There is a solution, of course. We could go, and let thePinkDiva sit with us. But then BigBoy would get upset, and feel that he was being abandoned in the Nursery while his sister had special time with us. So he’d have to some sit in the pew with us also. Which would lead to us, the parents, playing mediator, and constantly shushing, and plying the kids with tic tacs and gum to keep them quiet while supplying them with pencils and paper to doodle on when they get bored. The end result – We wouldn’t hear half of the sermon, and we’d leave service irritated and frustrated. Not really the goal of church service.
Then I read this article, Why I Don’t Go To Church Anymore by Wayne Jacobsen. Things just make so much sense. Like when he points out that “church” was never meant to be a big building or institution.
Scripture does encourage us to be devoted to one another not committed to an institution. Jesus indicated that whenever two or three people get together focused on him, they would experience the vitality of church life.

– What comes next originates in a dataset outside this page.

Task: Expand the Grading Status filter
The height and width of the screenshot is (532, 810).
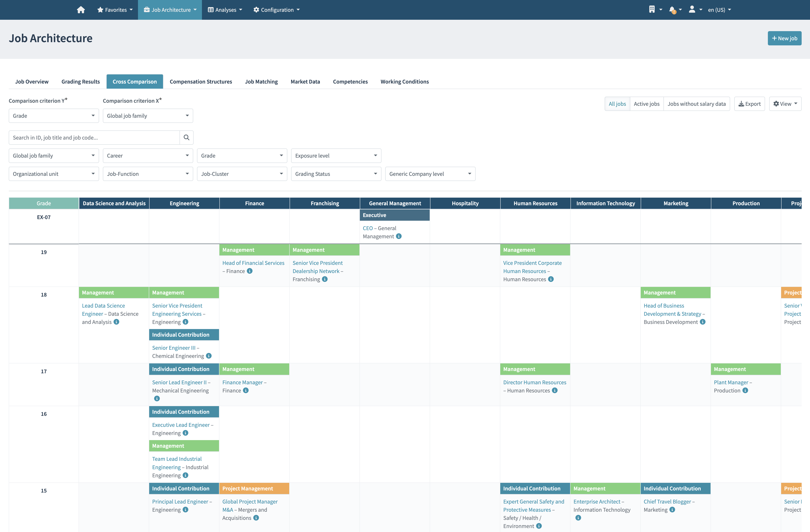Action: pyautogui.click(x=336, y=174)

Read the whole article. Mr. Jacobsen makes some pretty valid points. I’ve also started reading Jake Colsen‘s book, So You Don’t Want to go to Church Anymore, available online even. So far it’s a good read.
But even though we haven’t been attending a physical church, that doesn’t mean that we have given up on learning about God, or that we sit around in our jammies just enjoying a day off. Instead, we choose to hold “church” at home. We have four different churches that we “attend” online, thanks to sermon podcasts. There is Pastor Waite, the pastor who married us over 12 years ago. We could listen to Pastor Burcham, my mom’s pastor, and a church we attended when we lived nearby. There’s a our current church home, led by Pastor Tim Piland. We also recently found our pastor from Italy, Pastor Jerry Boritzki, relocated and now serving a church in Michigan. Awesome. The best part about listening to the podcasts from home – we can pause the sermons when the kids start to interrupt. No more missing out on half the sermon due to distractions. *S* We can also download the podcasts and listen at our leisure. “Church” is no longer confined to 10-12 A.M. Sunday morning!
YouTube is a big help too. You know those worship videos most churches play on the big screens along with the lyrics to the choruses? YouTube has ’em! I don’t have to invest a small fortune in music, I just find some good ones, add them to playlist, and sing along, without worrying about staying on key. Music is such a balm to my soul, this playlist is sure to grow as I find more songs I like.
So… yea. I’m still feeling just a little bit guilty about missing church. But I always feel so much better after I’ve spent some time singing along with some good worship music, and listening to a sermon with my hubby.